To address the interactions between neighboring CpG sites and the net effect that these sites have on associated gene(s), we determined the methylation status of clusters of probes by running the DMRcate algorithm [75] built in ChAMP. This algorithm identified differentially methylated regions (DMRs) between ASD and non-ASD subjects by applying a Gaussian smoothing to the moderated statistics of the limma output using windows of 1000 bp (default setting). DMRcate does not require a priori annotations of the genome for calling DMRs, and it does not combine genomically nearby CpG sites based on the direction of DNAm. Because of these two features of the algorithm, we were able firstly to study genomic regions that either had (e.g., promoter) or did not have (e.g., intergenic) explicit gene associations and, secondly, to analyze regulatory regions that showed hypermethylated and hypomethylated probes in ASD cases compared to non-ASD siblings (or vice versa). We used a quantile-quantile (Q–Q) plot between observed DMP/DMR P-values and expected P values under a uniform distribution of range [0,1] to check for spurious estimated P-values.

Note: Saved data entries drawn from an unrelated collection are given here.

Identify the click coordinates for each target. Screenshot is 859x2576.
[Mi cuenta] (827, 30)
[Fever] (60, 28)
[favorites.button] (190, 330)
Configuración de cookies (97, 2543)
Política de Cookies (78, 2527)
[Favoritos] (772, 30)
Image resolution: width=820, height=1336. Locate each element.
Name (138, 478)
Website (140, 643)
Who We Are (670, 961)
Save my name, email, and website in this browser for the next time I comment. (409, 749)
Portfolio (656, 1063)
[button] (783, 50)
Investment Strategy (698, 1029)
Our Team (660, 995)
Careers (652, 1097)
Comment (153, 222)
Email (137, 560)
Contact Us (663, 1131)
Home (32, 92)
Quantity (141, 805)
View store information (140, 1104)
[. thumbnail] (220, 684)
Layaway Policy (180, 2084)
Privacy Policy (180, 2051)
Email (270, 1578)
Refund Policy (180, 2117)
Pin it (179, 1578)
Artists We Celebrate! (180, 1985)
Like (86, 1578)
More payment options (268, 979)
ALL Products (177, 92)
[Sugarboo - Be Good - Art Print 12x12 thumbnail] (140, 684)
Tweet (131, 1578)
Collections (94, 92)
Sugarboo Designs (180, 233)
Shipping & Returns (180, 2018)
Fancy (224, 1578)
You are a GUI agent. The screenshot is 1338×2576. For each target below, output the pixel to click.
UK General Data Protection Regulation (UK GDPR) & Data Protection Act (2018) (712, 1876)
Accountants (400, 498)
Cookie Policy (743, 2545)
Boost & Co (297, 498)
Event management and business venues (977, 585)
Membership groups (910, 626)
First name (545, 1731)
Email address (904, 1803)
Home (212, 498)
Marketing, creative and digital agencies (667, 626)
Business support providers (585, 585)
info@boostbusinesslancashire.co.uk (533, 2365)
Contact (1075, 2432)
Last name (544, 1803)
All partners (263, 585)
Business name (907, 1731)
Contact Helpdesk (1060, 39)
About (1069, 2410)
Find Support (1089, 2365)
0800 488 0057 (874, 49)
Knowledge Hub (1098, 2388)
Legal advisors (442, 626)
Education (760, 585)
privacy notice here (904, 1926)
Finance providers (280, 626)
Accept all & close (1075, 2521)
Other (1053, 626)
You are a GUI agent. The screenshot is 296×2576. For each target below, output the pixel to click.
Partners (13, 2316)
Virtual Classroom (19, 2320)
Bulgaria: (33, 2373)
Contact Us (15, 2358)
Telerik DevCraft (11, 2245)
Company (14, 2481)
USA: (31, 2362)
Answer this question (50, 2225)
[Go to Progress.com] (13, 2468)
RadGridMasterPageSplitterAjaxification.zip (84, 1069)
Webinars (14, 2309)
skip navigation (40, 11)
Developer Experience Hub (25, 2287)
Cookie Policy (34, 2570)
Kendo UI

To assess the accuracy of the identified DMRs to classify ASD subjects, we first built a classifier model based on a Random Forest (RF) algorithm using the R package randomForest [76] and fed it with the median DNAm values of the DMRs. The model was trained and tested on 70% of the samples using a 5-fold cross-validation that was repeated ten times (R package caret [77]). The remaining 30% of the samples were used for validating the model classifier performance to predict ASD diagnosis. To avoid leakage of information from the test set into the training set, we then run differential methylation analysis on 70% of the samples, and then tested the ability of the identified DMRs to correctly classify the remaining 30% of the samples in terms of ASD diagnosis. The classifier was based on a Random Forest (RF) algorithm using the R package randomForest, and fed with the median DNAm values of the top 50 DMRs. A 5-cross-validation procedure was repeated ten times as above.

Gene set enrichment

Both DMP and DMR datasets were analyzed for enriched gene sets to find biological functions significantly affected by differential DNAm between ASD and non-ASD subjects. We performed gene set enrichment analysis (GSEA) using bioinformatic tools that were developed explicitly for either DMPs or DMRs and that allowed us to correct gene sets P-values for the different numbers of CpGs between genes (i.e., probe number bias [78]).

For DMPs, GSEA was performed using functional class scoring, which is an approach implemented in the methylGSA R package [79]. Compared to other GSEA methods such as over-representation analysis, functional class scoring allowed us to rank all CpGs and not only DMPs by their P-values and, thus, to use the entire list of CpG-associated genes for each gene set to determine which biological functions were significantly influenced by differential DNAm between ASD and non-ASD subjects. Gene sets and the corresponding biological functions were extracted from widely used databases (Gene Ontology, KEGG, and Reactome) and also from specialized databases which were composed of genes implicated in psychiatric disorders (Gandal et al. [80]. and SFARI Gene database [81]), genes highly expressed in the human brain (The Human Protein Atlas [82]) and finally, genes involved in synapse functions (SynGO [83]).

For DMRs, we used an empirical Bayes GSEA method implemented in ChAMP [84] that has been developed to overcome the probe number bias and to avoid using only CpGs below an arbitrary significance threshold [85]. All CpGs of each DMR were mapped to genes, and these genes were ranked by their overall level of differential DNAm. This list of ranked genes was then examined for enriched biological pathways which were obtained from widely used databases (Gene Ontology, KEGG, and Reactome).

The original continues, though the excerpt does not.